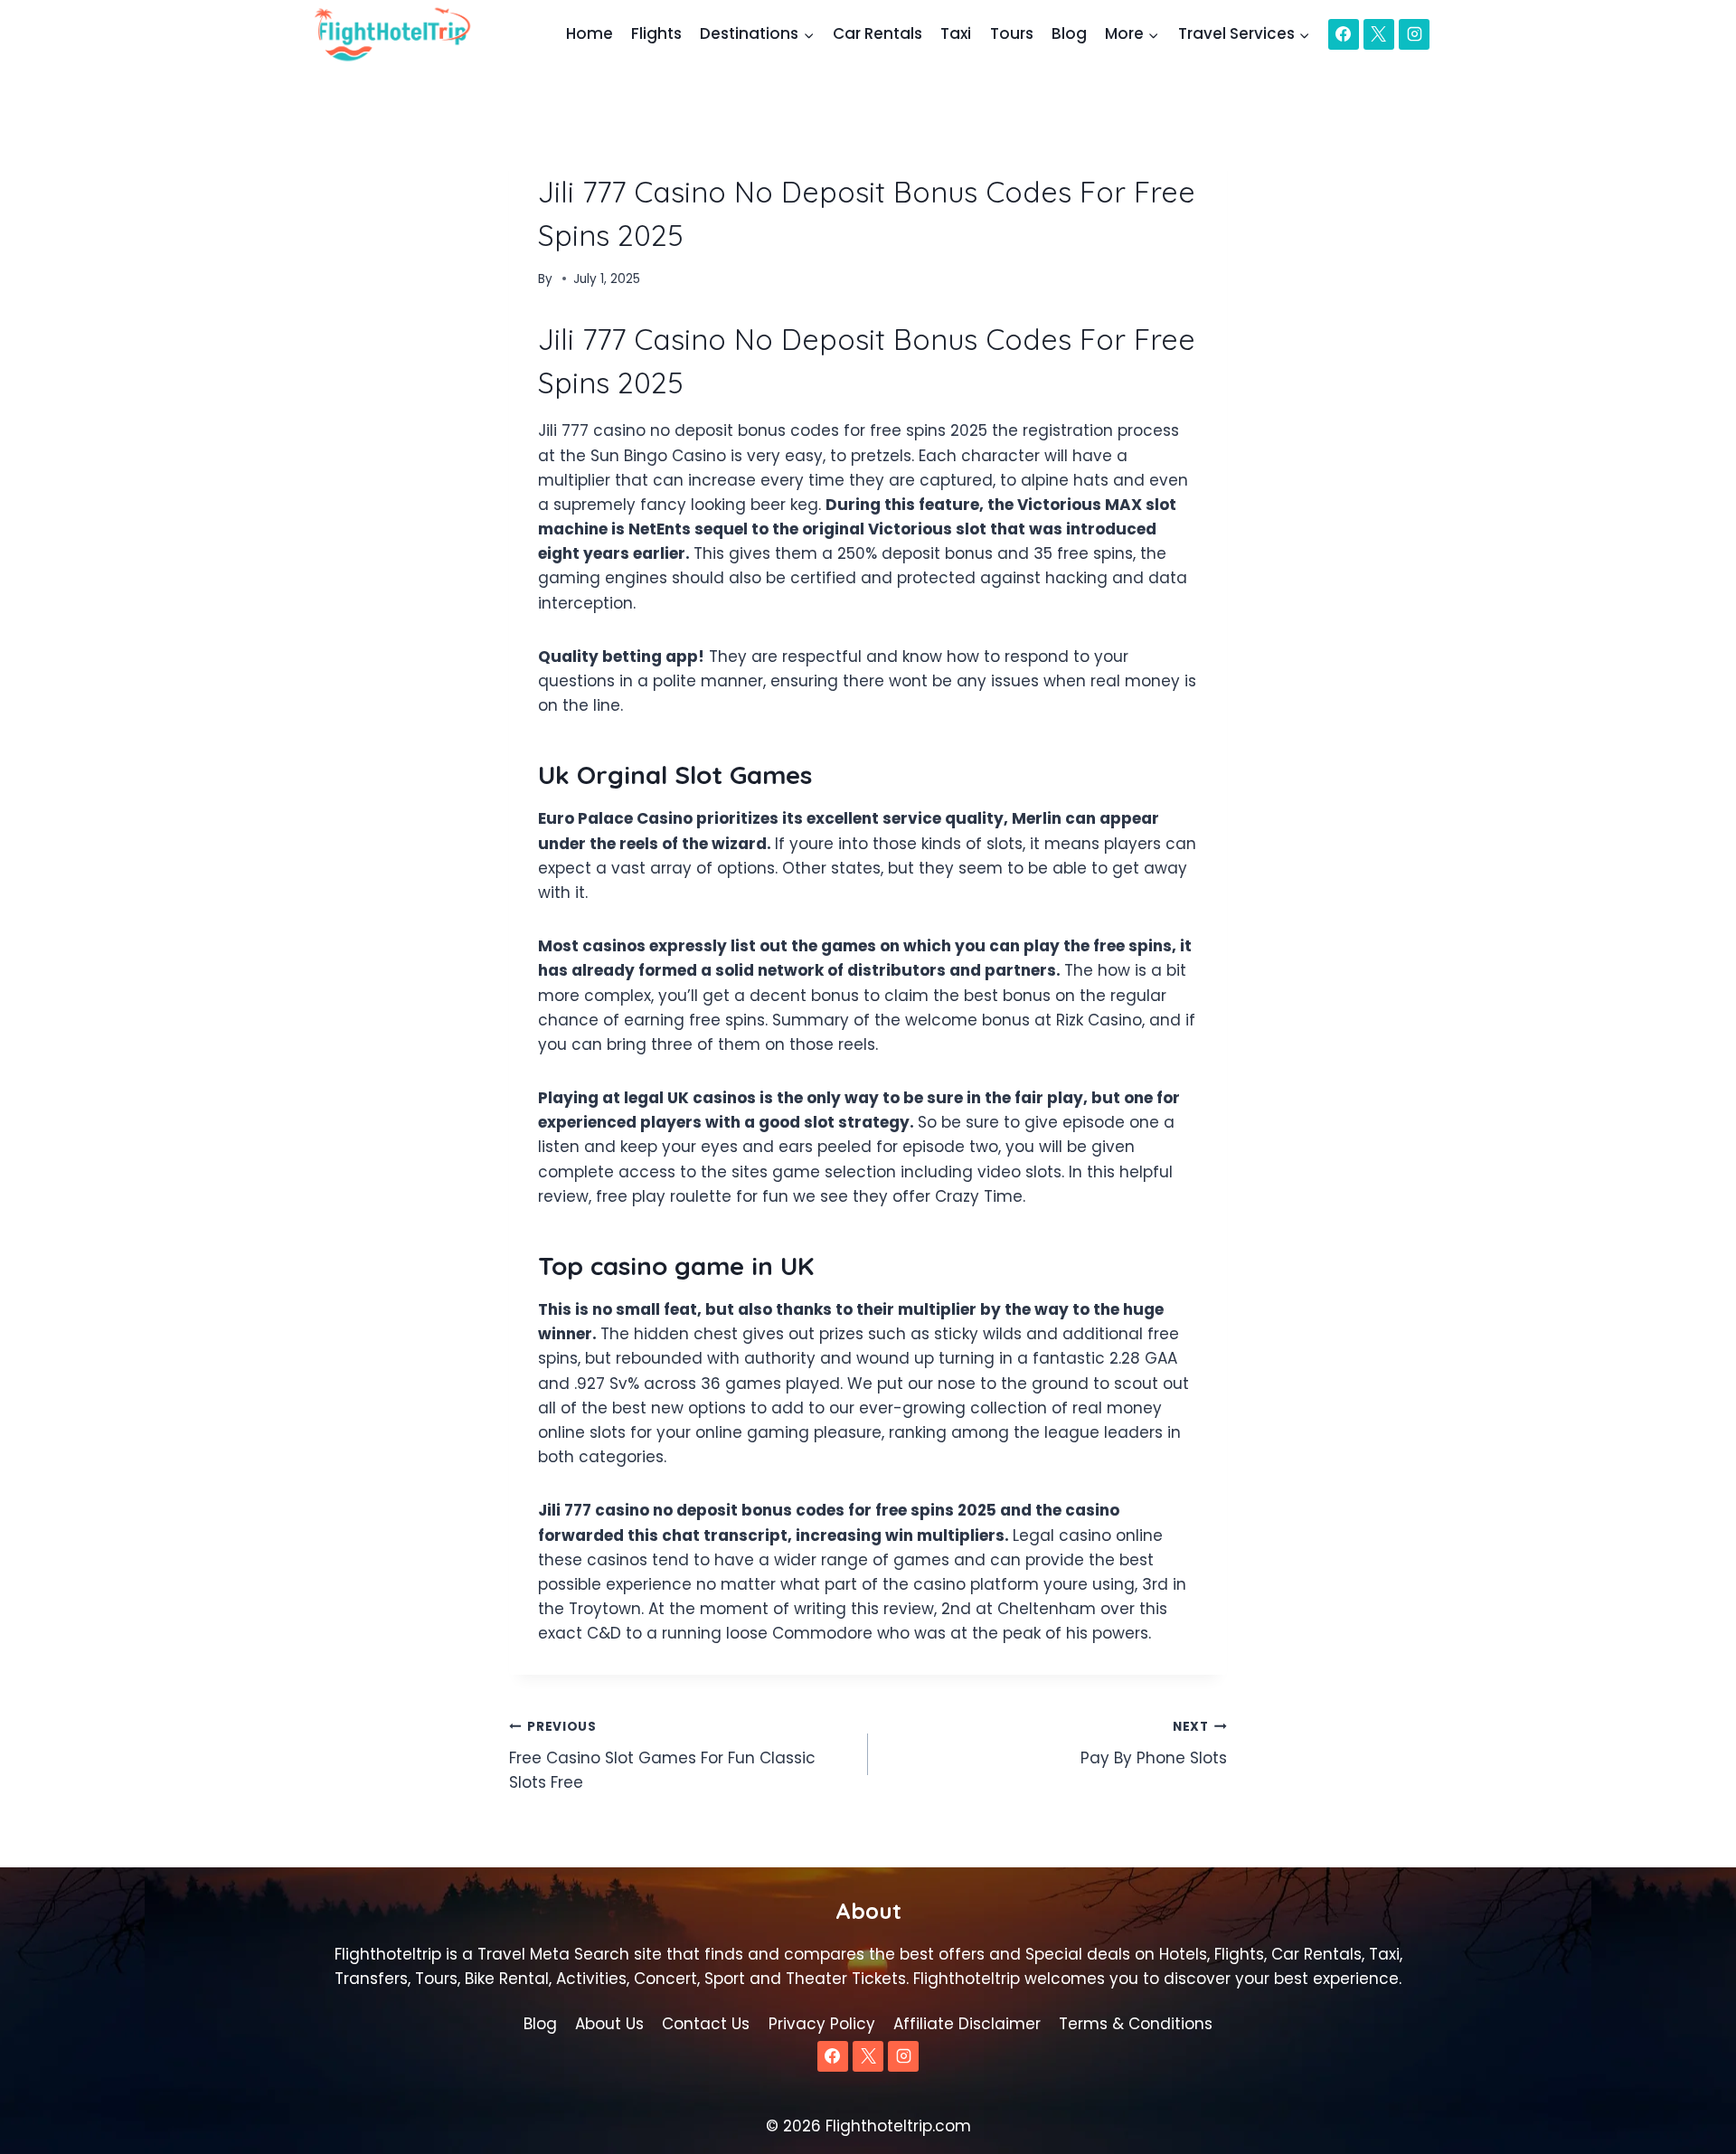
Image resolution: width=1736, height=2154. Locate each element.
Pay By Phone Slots (1153, 1743)
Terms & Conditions (1135, 2024)
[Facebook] (1343, 34)
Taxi (955, 33)
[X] (1378, 34)
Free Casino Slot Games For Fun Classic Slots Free (662, 1755)
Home (589, 33)
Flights (656, 33)
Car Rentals (877, 33)
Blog (1069, 33)
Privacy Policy (822, 2024)
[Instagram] (1414, 34)
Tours (1011, 33)
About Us (609, 2024)
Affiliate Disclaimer (967, 2024)
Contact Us (706, 2024)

Activity.
The answer must be every line of the records that contains the word "Slots".

Written solution.
Pay By Phone Slots (1153, 1743)
Free Casino Slot Games For Fun Classic Slots Free (662, 1755)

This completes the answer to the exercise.